- **Exercise requirements**
Continue the remarks on diet and food processing below, starting after their last sentence.

- **Text block**
If your control group is people who engage in the standard American diet and the standard American lifestyle, it seems like when measured against that control group, almost anybody who adopts almost any diet will have some improvement. I've seen analyses in some books written where people talk about certain foods, getting rid of certain foods, adding on certain foods, adding in pasta, getting rid of meat, getting rid of pasta, adding in meat, adding more vegetables.

There are people who advocate for a diet that simply involves changing the amount of sleep that you get. But what seems to be the case is by the control group usually seems to be the people who are involved in the standard American diet and standard American lifestyle. And I personally think that almost any diet works to some extent because it forces people to pay attention to what they're eating.

And if you just look at your food and it kind of seems really bright orange or it seems dead or it came out of a package or it's the kind of thing that you realize that usually fat people eat this stuff and you start paying attention to what you eat, that seems to be sufficient to cause some significant changes in many people.

So I think most people would agree on avoiding the standard American diet and especially on avoiding processed foods, junk foods, etc. Now, the good news here is financially those are your most expensive foods because they are value added foods to use the nomenclature of the food industry. See, if you take wheat and you sell wheat berries, you have to sell it pretty cheap because that's pretty close to what the farmer is selling.

And if the farmer is selling wheat for $20 a bushel and the person who's reselling the wheat into your grocery store is reselling it for $30 a bushel, that farmer is going to figure out a way to sell it directly to you for $25 a bushel. So there's not much of an ability for the food maker to mark up that particular bushel of wheat that they're trying to sell you.

But if you take wheat and you start to process it, now it starts to go beyond the farmer's ability. The farmer sells the wheat and the wheat gets turned into flour. Well now the price can go up pretty significantly because the farmer doesn't have an operation to create flour, the farmer has an operation to produce wheat.

So the price of flour is higher than the price of wheat. Well, fortunately or unfortunately, depending on what kind of flour you buy, you've probably degraded the nutritional value of the wheat. I'd a whole lot rather eat some bread that was made from flour that was freshly ground and was whole wheat than bread that was made from a highly refined processed flour that had some of the nutrients stripped out.

- **Records**

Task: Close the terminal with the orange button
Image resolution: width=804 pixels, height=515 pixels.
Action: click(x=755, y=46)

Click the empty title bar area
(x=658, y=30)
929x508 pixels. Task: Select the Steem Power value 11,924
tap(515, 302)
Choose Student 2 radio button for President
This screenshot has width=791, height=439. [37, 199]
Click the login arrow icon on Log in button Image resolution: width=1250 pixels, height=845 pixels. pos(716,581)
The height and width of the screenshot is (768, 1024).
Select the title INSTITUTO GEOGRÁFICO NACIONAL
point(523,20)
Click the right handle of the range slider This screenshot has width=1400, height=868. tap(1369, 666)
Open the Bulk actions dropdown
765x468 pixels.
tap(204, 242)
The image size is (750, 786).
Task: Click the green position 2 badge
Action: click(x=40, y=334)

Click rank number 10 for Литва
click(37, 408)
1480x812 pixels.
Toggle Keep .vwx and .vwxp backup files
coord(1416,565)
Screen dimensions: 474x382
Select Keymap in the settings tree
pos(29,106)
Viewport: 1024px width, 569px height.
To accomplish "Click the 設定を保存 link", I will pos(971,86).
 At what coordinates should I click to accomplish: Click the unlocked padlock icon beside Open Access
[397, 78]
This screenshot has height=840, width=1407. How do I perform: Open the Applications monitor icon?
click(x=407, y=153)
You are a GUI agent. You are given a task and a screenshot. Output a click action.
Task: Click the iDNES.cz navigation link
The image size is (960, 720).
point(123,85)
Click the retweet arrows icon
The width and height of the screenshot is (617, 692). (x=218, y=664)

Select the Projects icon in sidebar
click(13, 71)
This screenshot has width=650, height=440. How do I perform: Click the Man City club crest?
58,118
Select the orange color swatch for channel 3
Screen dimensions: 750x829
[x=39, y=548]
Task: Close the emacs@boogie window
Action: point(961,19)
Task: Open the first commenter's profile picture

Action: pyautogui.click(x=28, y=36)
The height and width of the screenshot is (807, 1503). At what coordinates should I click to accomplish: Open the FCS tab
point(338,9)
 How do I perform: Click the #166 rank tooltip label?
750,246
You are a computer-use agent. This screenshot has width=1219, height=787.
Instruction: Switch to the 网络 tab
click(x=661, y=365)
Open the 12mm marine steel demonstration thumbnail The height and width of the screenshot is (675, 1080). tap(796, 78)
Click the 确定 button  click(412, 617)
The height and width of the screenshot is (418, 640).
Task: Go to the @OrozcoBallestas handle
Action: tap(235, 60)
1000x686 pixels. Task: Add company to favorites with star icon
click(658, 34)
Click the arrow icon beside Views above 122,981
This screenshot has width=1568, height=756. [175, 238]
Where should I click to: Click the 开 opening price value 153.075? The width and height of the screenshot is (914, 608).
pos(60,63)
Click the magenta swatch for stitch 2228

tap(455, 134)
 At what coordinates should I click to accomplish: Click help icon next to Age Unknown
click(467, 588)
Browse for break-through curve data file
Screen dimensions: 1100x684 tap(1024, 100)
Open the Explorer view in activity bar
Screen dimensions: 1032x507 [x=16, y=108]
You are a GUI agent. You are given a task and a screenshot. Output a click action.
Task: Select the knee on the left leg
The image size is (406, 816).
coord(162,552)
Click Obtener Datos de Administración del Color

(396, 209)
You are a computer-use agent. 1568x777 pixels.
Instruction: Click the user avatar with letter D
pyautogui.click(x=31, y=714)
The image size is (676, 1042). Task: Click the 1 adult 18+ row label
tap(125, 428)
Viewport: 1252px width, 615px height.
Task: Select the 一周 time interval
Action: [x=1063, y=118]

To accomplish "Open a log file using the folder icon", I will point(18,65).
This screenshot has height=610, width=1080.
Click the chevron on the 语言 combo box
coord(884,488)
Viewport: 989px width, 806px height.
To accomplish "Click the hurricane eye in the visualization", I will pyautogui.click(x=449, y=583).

- **Solved problem**
And I think most people would seem to agree. We may have a good debate about gluten and wheat and et cetera, but I think there's just something where most of us would look at a loaf of freshly baked whole wheat bread and recognize, "Hey, that's probably going to have more nutritional value for us than a loaf of bread that is made out of a bunch of bleached enriched wheat.

And it's probably also going to have fewer toxins." Now back to the value add and then I'll come back to the making of bread. If that particular reseller can then take flour and turn it into bread and sell you bread, they can charge you a whole lot more money for the bread than they could charge you for the raw flour.

And things would continue of course, because a lot of people can make bread. But if they can take that wheat and they can add some corn syrup and some hydrogenated blah, blah, blah, the names I don't know, then all of a sudden they can turn that wheat flour that they turned and turn it into Oreo cookies.

Now the price per unit is very, very high and you're going to pay a lot of money for the Oreo cookies and the farmer can't make Oreo cookies. The farmer just makes the wheat. So it seems to me that one of the most intelligent things to do for your health and also for your pocketbook is to work back in the food chain towards those more basic, simple, elemental factors.

And I think this is doable on many different levels. If you have a choice between buying whole wheat bread in the grocery store and buying, I hate to pick on Oreos, but crackers or something like that, you're going to get a lot more value for your dollar buying a loaf of bread than a box of crackers.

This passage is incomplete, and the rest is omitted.